5. The quantitative evaluation method of the human body bidirectional coupling information conduction path as claimed in claim 1, characterized by comprising the steps of:
(1) simultaneously acquiring by using an electroencephalogram sensor, an electromyogram sensor and a motion sensor;
(2) carrying out noise reduction pretreatment and spectrum analysis on the electroencephalogram signals and the electromyogram signals;
(3) fusing nine-axis inertial sensor data, and estimating the attitude angle of a single IMU; the moving angle of a central joint axis is calculated through data synchronously acquired by a pair of IMUs near the joint;
(4) and performing overall coupling analysis on the brain Region of interest (Region of interest), the target muscle and the target joint motion.
6. The electroencephalogram and electromyogram sensors can select proper channel numbers according to actual needs, including any channel number with the channel number being 0; the motion sensors include, but are not limited to, three-axis inertial sensors, six-axis inertial sensors, nine-axis inertial sensors, capacitive sensors, piezoelectric sensors, strain sensors, optical cameras.
7. The multi-sensor fusion system of claim 6, wherein the physician can select the number and placement positions of the electroencephalogram sensor, the electromyogram sensor and the motion sensor flexibly according to the actual condition of the patient.

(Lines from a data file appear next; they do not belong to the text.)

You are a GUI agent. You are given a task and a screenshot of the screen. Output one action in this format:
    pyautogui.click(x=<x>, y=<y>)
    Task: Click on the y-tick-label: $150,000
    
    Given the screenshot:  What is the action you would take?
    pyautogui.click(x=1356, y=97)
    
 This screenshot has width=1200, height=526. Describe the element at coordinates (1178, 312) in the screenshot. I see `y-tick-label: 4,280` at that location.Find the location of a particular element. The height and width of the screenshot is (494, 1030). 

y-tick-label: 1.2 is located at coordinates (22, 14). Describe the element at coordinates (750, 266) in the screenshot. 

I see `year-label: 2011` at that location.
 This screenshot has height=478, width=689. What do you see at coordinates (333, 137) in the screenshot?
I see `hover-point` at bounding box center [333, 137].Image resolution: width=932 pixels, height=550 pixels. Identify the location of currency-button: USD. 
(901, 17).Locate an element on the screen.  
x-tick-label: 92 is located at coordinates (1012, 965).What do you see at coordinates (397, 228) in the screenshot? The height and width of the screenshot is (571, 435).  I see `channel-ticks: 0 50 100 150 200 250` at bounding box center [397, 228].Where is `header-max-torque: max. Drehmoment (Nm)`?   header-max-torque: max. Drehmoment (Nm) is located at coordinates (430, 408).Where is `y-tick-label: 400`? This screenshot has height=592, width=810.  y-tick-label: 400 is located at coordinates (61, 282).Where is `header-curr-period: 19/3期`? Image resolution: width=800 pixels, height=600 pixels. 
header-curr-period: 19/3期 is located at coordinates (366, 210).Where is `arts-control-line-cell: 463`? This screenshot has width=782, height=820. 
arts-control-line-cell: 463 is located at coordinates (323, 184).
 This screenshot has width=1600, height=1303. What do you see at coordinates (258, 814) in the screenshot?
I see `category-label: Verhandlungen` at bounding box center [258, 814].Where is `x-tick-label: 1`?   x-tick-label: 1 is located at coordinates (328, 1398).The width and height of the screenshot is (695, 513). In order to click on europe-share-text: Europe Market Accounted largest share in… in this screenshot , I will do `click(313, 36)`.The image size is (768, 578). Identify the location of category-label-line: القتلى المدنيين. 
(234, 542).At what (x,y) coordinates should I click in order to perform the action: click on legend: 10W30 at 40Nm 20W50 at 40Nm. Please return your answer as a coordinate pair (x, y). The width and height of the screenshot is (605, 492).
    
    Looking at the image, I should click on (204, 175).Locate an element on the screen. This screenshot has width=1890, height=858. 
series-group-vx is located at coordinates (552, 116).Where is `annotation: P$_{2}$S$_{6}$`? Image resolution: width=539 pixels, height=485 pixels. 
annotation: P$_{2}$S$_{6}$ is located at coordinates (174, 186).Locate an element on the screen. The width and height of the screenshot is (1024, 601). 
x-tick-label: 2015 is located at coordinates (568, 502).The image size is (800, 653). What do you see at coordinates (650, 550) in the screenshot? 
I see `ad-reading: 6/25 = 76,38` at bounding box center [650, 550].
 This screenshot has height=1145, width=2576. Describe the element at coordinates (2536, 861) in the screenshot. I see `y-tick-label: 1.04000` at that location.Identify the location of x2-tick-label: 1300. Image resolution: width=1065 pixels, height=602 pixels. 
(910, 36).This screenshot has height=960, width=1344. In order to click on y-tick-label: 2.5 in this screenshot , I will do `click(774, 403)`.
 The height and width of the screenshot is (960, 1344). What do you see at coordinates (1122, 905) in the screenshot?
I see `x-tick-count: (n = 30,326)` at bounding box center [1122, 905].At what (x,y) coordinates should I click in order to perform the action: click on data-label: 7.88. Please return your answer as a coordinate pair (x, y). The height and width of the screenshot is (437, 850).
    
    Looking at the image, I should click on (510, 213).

8. The set of multi-sensor fusion system of claim 6, wherein all sensors are powered by independent lithium batteries, all sensors include a main control chip and an acquisition chip, a communication protocol between the acquisition chip and the main control chip includes but is not limited to an SPI communication protocol, and a wireless communication mode between the sensors and a PC upper computer includes but is not limited to WIFI communication.
9. The set of multi-sensor fusion systems of claim 6, wherein human skeletal constraints are introduced, and the angle of central joint axis change is resolved from a pair of inertial sensor data in the vicinity of the joint using methods including, but not limited to, kalman filtering.